### Texto para leer
Una vez que B. ha declarado esto, hago una pregunta que, como me percato demasiado tarde, parece improcedente, tal vez «orientalmente sumisa», o, quién sabe, perversamente sumisa, o medievalmente machista, y, por todo ello, estúpida: «¿Por qué?»
Por supuesto, B. me respondió no con un par de frases, sino con una hora de frases, auxiliada por otras igualmente ilustres y respetadas nulidades ahí presentes, que entablaron así el diálogo previsible acerca de la dignidad de la mujer y, sobre todo, de la indignidad de ser un «objeto sexual». Opinión curiosa en unas personas que, obviamente, buscaban lo que por unanimidad decían repudiar –lo señalo sin juzgarlas ni bien ni mal por ello, ya que principalmente lo encuentro curioso–.
Me abstuve, en primer lugar por hipócrita, y en segundo lugar por la noble razón de que me daba pereza hacerlo, de decir lo que pensaba en ese lugar, donde, además, raudamente calculé, sería ocioso intentarlo. Encuentro más interesante hacerlo aquí. Defiendo, pues, la dignidad del objeto; del objeto sexual, en este caso.
B. repetía de diversas maneras un argumento: que la condición de objeto sexual es indigna porque un objeto sexual es sometido y utilizado por otro para su placer. Es decir, B. atribuía, en esa relación, el poder al sujeto y el sometimiento al objeto sexual. Sin embargo, en realidad es justamente al contrario: el objeto inerte puede estar sometido al uso que el sujeto –que ejerce poder sobre ese objeto al utilizarlo– haga de él, pero el objeto sexual no es un objeto inerte, sino un objeto animado, y su poder, poder al cual, contra lo que B. y los demás creían, se somete el sujeto, se lo debe precisamente al hecho de que no es un sujeto, sino un objeto sexual.

### Ejercicios
a) Según el texto:
(i) ¿Qué pregunta hace quien narra después de lo que B. declara?
(ii) ¿Cuánto se extendió la respuesta de B.?
(iii) ¿Qué dos razones da quien narra para no decir lo que pensaba en ese lugar?
b) ¿Podrías transcribir del texto el pasaje que va de «Por supuesto, B.» a «en este caso.»?
Las líneas que vienen a continuación no hacen falta.

### Material recopilado
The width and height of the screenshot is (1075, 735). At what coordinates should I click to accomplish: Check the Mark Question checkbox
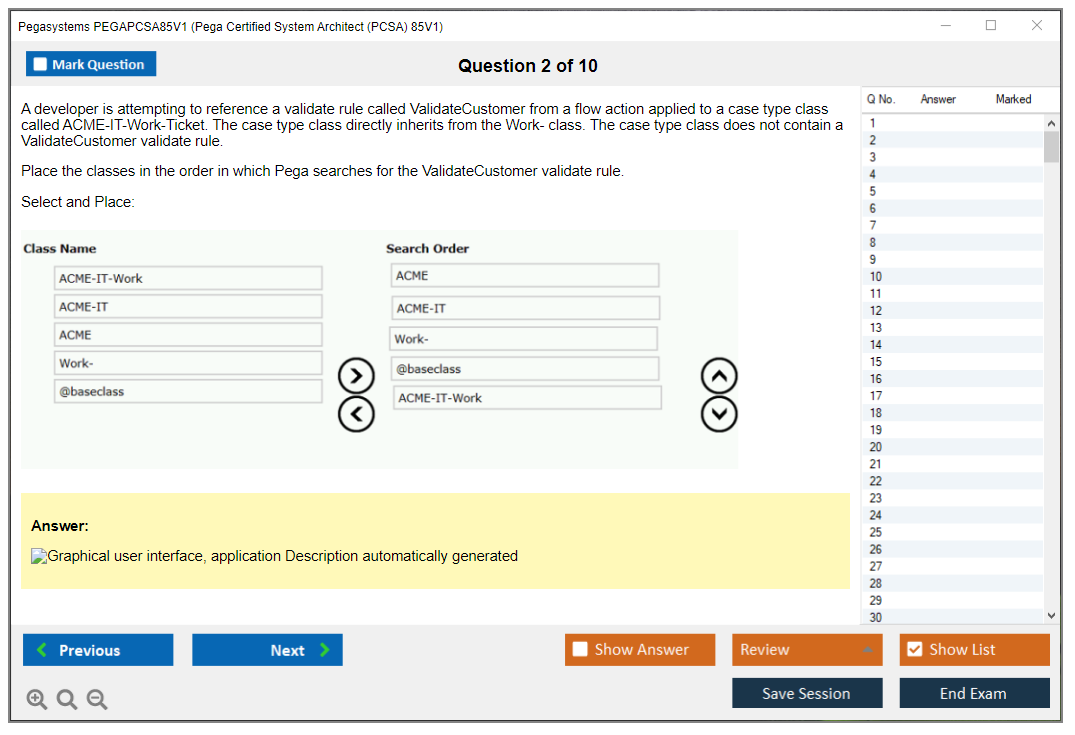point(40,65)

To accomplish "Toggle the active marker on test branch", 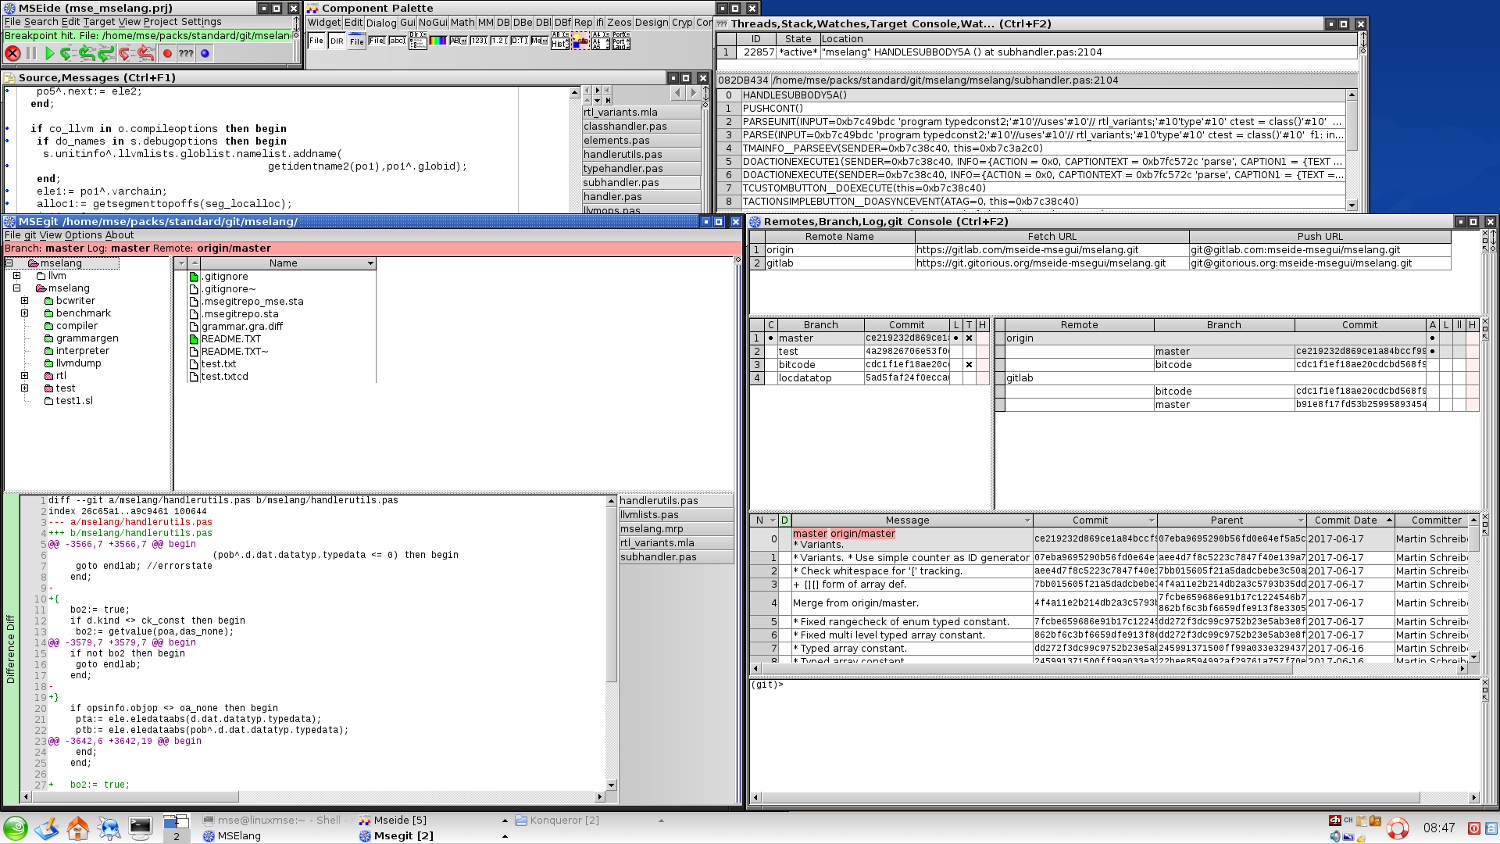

### Respuestas por tarea
a)
(i) «¿Por qué?»
(ii) Una hora de frases.
(iii) Por hipócrita y porque le daba pereza hacerlo.

b)
Por supuesto, B. me respondió no con un par de frases, sino con una hora de frases, auxiliada por otras igualmente ilustres y respetadas nulidades ahí presentes, que entablaron así el diálogo previsible acerca de la dignidad de la mujer y, sobre todo, de la indignidad de ser un «objeto sexual». Opinión curiosa en unas personas que, obviamente, buscaban lo que por unanimidad decían repudiar –lo señalo sin juzgarlas ni bien ni mal por ello, ya que principalmente lo encuentro curioso–.
Me abstuve, en primer lugar por hipócrita, y en segundo lugar por la noble razón de que me daba pereza hacerlo, de decir lo que pensaba en ese lugar, donde, además, raudamente calculé, sería ocioso intentarlo. Encuentro más interesante hacerlo aquí. Defiendo, pues, la dignidad del objeto; del objeto sexual, en este caso.